» WHAT IS EXPECTED:
Read the entries below and pull out each line with the string "роботи".

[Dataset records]

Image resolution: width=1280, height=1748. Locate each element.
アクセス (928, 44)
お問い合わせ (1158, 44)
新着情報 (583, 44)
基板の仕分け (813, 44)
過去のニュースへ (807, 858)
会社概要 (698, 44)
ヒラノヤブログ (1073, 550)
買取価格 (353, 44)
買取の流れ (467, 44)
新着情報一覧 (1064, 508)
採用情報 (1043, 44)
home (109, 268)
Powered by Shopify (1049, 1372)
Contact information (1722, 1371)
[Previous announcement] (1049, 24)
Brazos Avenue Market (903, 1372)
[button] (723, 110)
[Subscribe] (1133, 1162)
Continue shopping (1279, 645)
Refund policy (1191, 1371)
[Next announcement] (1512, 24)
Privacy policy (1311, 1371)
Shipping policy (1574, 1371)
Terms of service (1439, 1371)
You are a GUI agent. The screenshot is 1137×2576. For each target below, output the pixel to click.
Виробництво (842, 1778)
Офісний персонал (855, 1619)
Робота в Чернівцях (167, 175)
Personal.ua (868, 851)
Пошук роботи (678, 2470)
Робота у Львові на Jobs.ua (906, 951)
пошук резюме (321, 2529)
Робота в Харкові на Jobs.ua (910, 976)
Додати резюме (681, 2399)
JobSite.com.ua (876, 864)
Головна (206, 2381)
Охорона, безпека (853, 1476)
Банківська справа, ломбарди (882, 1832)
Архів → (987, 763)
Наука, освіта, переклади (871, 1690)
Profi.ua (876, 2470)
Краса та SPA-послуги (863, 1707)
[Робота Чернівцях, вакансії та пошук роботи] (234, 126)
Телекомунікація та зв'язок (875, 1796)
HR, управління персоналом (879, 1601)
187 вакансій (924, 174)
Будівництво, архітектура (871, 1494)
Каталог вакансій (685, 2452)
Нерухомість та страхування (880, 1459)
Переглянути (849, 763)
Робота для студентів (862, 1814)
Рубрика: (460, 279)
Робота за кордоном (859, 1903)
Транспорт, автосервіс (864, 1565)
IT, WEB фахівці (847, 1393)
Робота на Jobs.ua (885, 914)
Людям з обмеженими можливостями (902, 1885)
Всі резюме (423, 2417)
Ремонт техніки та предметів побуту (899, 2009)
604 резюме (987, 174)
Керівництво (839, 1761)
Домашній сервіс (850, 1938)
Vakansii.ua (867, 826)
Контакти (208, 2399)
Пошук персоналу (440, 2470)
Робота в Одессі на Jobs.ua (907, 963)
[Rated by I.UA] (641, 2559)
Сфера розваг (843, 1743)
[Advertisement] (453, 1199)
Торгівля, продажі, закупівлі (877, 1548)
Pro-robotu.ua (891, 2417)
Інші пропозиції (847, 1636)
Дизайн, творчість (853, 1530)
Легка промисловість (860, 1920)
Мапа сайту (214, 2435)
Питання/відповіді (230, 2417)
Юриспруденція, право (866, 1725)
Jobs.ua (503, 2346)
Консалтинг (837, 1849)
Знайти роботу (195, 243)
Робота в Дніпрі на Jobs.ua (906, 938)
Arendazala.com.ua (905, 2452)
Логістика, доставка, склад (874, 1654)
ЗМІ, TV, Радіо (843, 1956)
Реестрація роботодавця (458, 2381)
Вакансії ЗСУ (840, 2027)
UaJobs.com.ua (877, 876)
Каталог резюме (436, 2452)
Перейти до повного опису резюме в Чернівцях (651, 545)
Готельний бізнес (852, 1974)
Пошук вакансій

» ANSWER SECTION:
Пошук роботи (678, 2470)
[Робота Чернівцях, вакансії та пошук роботи] (234, 126)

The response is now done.